A city is only as good as the quality of life it can offer to its weakest residents: the young and the elderly, the poor and the infirm. As Gil Penalosa, executive director of Toronto-based 8-80 Cities points out, 8 and 80-year-olds are a litmus test of how well a city works for everyone else. “We have to stop building cities as if everyone is 30 years-old and athletic,” he said to The Atlantic Cities – not because we need to disadvantage our 30-year-old fit citizens, but because our cities are not specifically built for them either. For a long time, Australian (and American, Canadian or British) cities have been built without particularly taking into accounts the ‘soft’, social and health and leisure needs of anyone, making cities into relatively harsh environments that only the fittest can scale without problems.
Even though Australia is one of the most prosperous, peaceful and orderly countries on the planet, we still do not think of our cities as systems for facilitating a good life for all. We mostly think of them as sites for tourism, commerce, economic infrastructure, clusters of jobs and industries, as demographic disasters, as necessary evils. This becomes particularly apparent when one tries to make them better.
No particular characteristic of Berlin has single-handedly made it a good environment for an elderly lady on a bike. It’s not just the residential density, nor the good street lighting; the wide bike and foot paths, nor long opening hours of food shops. Rather, it’s the sum of all these things, a system that has taken a century to build, and will continue to take centuries to manage, preserve, and adapt as lifestyles change. A century of asking the questions: how can we improve the quality of life in our city? What’s the best thing to do? Instead, the questions we ask in Australia tend along these lines: how can we solve the most pressing problem with minimum complication? What is the least we can do to maximum effect? How can we prove that we are spending money wisely?
A consequence of such thinking is that every design measure needs to be proven effective before it can be advocated for, through expensive research and limited application trials. One would need to spend three years demonstrating that wider bike paths would save cyclist lives by a certain coefficient; one would then need to draw a decisive link between opera at midnight and improved life satisfaction in the elderly, and link it to healthcare savings in hard dollars. Someone would interview a thousand 55-year-olds about how much they go to the theatre; finding the percentage negligible they would argue that the cost would only benefit a marginal population.
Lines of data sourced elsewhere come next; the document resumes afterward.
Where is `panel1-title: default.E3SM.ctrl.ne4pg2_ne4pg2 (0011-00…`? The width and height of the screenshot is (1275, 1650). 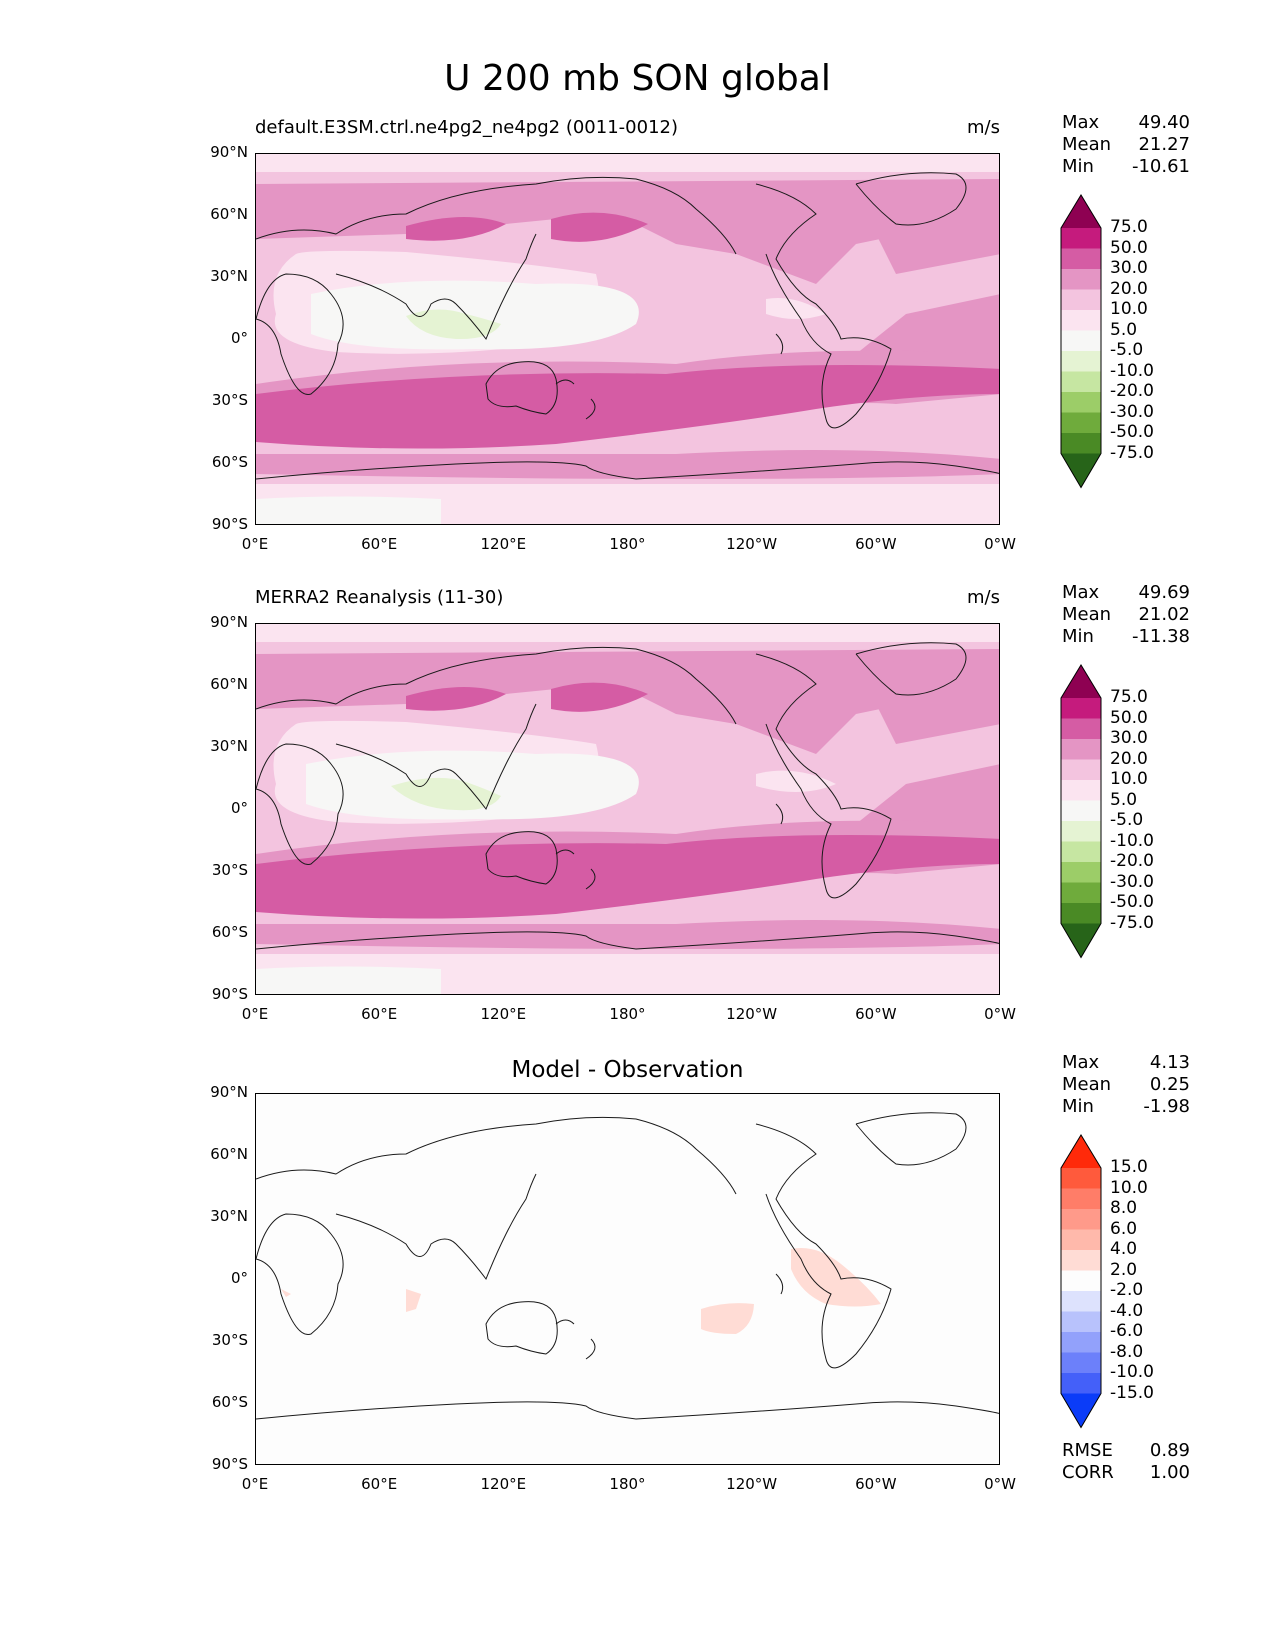
panel1-title: default.E3SM.ctrl.ne4pg2_ne4pg2 (0011-00… is located at coordinates (466, 128).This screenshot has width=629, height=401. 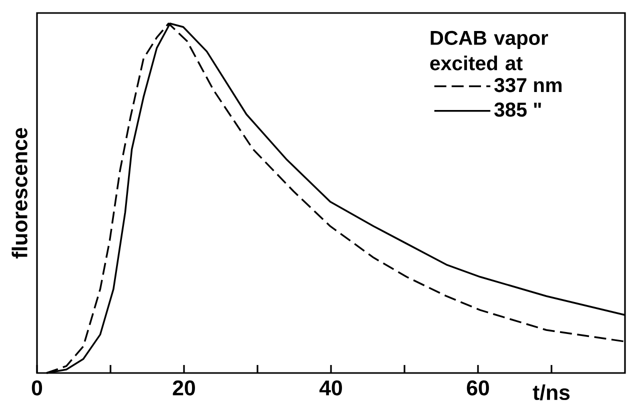 I want to click on x-axis-title: t/ns, so click(x=551, y=392).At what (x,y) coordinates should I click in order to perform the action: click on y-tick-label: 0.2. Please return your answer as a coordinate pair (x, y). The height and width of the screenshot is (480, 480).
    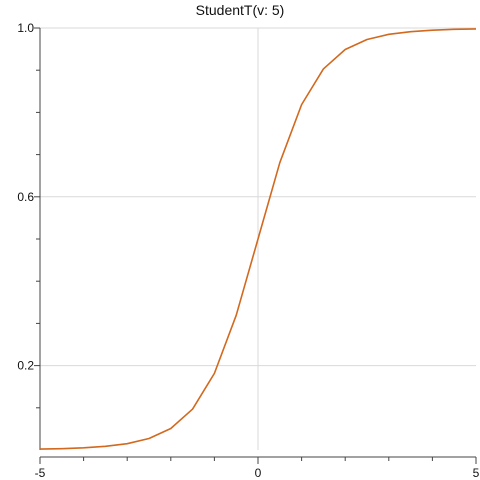
    Looking at the image, I should click on (26, 366).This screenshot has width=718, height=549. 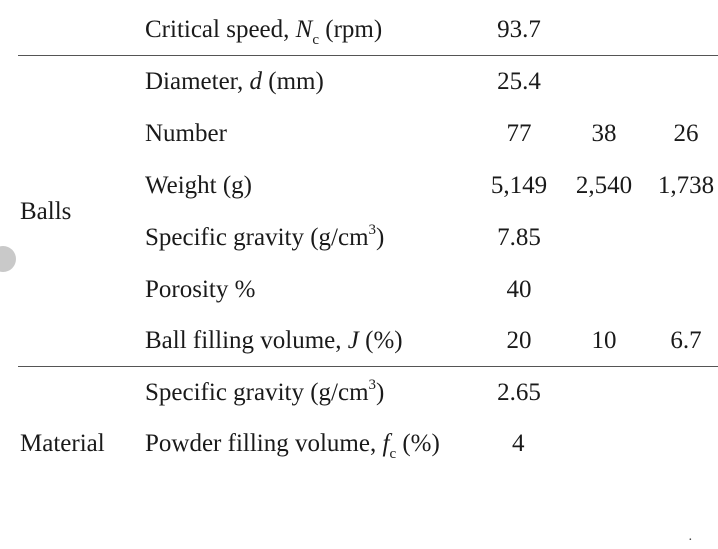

Meanwhile, a tabloid columnist would deride the whole idea as a waste of taxpayers’ money for lazy artists and the politicians would tread carefully around committing to such an elitist measure. In the end, the city might get bike paths, but not enough inner-city densification – effectively creating infrastructure suitable only for long-distance commuter cycling; or a public health campaign to encourage people to walk one day a year. The elderly might move to the relatively few dwellings in the inner city of their own accord, only to find themselves without decent access to supermarkets, community or health facilities and labelled as gentrifiers and opponents to inner-city vibrancy.
The funny thing about professional urban planners is that they are enamoured of nice policies: a packet of measures proven to achieve clearly defined goals. Architects and urban designers, on the other hand, sometimes appear to believe that a beautiful building or ‘precinct’ will solve all of our problems. Cycling officers focus on creating a network of bike paths, without necessarily thinking about what or where a person might want to cycle to. Yet, cities are systems of built environment and also – a corresponding way of life. We would do better to focus less on the separate elements of our cities and to focus more on the kind of city we want to live in. I, for one, want to live in a city where I will often have midnight chats with elderly couples on bikes, regardless of whether they are going to a rave, to the opera, or both.